Plaintiffs assert that the individual defendants in this case were not signatories to the arbitration agreement, and therefore the claims against them are not subject to mandatory arbitration. As noted by Magistrate Judge Koppe, defendants Chenoweth and Waxler were agents of the corporate defendants, and were thus bound by the arbitration agreements. See Comer v. Micor, Inc., 436 F.3d 1098, 1101 (9th Cir. 2006). It would thwart the purpose of the Federal Arbitration Act if parties could renege on a promise to resolve claims through arbitration simply by naming individuals as defendants instead of a corporation with which they contracted. Accordingly, the court finds that defendants Chenoweth and Waxler were subject to the arbitration agreement.

(e) Costs of arbitration

Plaintiffs contend that if the arbitration agreement is found to be enforceable, the court should require arbitration only on the condition that plaintiffs not be required to pay arbitration fees that exceed the cost of a civil suit. The arbitration agreement states "[I]n all cases where required by law, the company will pay the arbitrator's and arbitration fees. If under applicable law the company is not required to pay all of the arbitrator's and/or arbitration fees, such fee(s) will be apportioned between the parties in accordance with said applicable law...." (Doc. # 97-4 p. 5).

The Ninth Circuit requires that mandatory arbitration agreements, such as the one in the instant case, not expose a plaintiff to a greater financial risk than he would face if he litigated the claims in federal court. Pokorny v. Quixtar, Inc., 601 F.3d 987, 1004 (9th Cir. 2010). Though the magistrate judge's report is silent on the issue, the court finds that any arbitration fees in excess of the costs that would have been imposed had this case remained in this court must be borne by defendants. Additionally, each party shall pay its own attorneys' fees, subject to any remedies that the party may be entitled to under applicable law.

Thus, after reviewing Magistrate Judge Koppe's report, the plaintiffs' objections, and the underlying briefs de novo, the court will adopt the report and recommendation in full. In addition, the court orders that defendants pay any arbitration fees assessed against plaintiffs that are in excess of the costs plaintiffs would have paid if the action had remained in this court. Accordingly,

IT IS HEREBY ORDERED, ADJUDGED, AND DECREED that the report and recommendation of Magistrate Judge Koppe (doc. # 120) are ADOPTED in their entirety.

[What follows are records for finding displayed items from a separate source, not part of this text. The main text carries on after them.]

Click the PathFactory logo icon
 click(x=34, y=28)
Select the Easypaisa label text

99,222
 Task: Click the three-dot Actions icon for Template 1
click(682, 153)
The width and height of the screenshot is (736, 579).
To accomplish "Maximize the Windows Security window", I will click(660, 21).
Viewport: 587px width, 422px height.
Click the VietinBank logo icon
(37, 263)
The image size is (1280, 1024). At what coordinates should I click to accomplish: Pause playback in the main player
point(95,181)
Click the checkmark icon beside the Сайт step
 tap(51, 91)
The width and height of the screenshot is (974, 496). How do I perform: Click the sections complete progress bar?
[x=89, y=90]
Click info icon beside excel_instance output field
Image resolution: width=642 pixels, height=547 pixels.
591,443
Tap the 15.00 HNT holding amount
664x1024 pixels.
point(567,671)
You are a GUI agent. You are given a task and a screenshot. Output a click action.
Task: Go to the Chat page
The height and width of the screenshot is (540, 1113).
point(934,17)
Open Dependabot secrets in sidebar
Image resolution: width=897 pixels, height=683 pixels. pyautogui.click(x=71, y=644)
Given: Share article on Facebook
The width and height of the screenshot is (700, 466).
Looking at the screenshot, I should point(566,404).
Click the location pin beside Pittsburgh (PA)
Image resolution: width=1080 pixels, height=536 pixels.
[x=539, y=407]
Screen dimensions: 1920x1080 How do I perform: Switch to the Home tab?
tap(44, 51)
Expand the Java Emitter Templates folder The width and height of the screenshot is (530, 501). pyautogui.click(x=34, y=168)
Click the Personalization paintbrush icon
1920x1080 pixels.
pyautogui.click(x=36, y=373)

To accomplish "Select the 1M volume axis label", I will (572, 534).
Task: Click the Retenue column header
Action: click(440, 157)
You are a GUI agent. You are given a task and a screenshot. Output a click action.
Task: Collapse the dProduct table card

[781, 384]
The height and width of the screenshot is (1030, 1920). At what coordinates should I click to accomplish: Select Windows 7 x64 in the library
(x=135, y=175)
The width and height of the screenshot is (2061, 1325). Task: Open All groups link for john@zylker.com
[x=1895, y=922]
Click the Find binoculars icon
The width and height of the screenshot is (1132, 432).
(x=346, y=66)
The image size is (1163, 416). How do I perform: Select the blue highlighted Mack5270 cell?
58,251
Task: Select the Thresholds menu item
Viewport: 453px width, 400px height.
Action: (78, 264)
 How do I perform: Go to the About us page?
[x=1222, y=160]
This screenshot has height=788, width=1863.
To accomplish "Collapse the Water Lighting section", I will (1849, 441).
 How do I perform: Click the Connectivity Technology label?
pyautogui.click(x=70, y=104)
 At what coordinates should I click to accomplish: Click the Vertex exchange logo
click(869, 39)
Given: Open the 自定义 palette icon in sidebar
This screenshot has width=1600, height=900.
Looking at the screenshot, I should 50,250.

IT IS FURTHER ORDERED that defendants' motions to dismiss and/or compel arbitration and strike class/collective claims (docs. ## 96 & 97) are GRANTED.

IT IS FURTHER ORDERED that this action is DISMISSED WITH PREJUDICE as to the thirty-three plaintiffs listed on pages five and six of defendants' motion to compel arbitration.

IT IS FURTHER ORDERED that defendants shall pay any arbitration fees incurred by these plaintiffs in excess of the costs that would have been incurred had the case remained in this court.

IT IS FURTHER ORDERED that plaintiffs' motion to supplement their objections (doc. # 131) is DENIED as moot.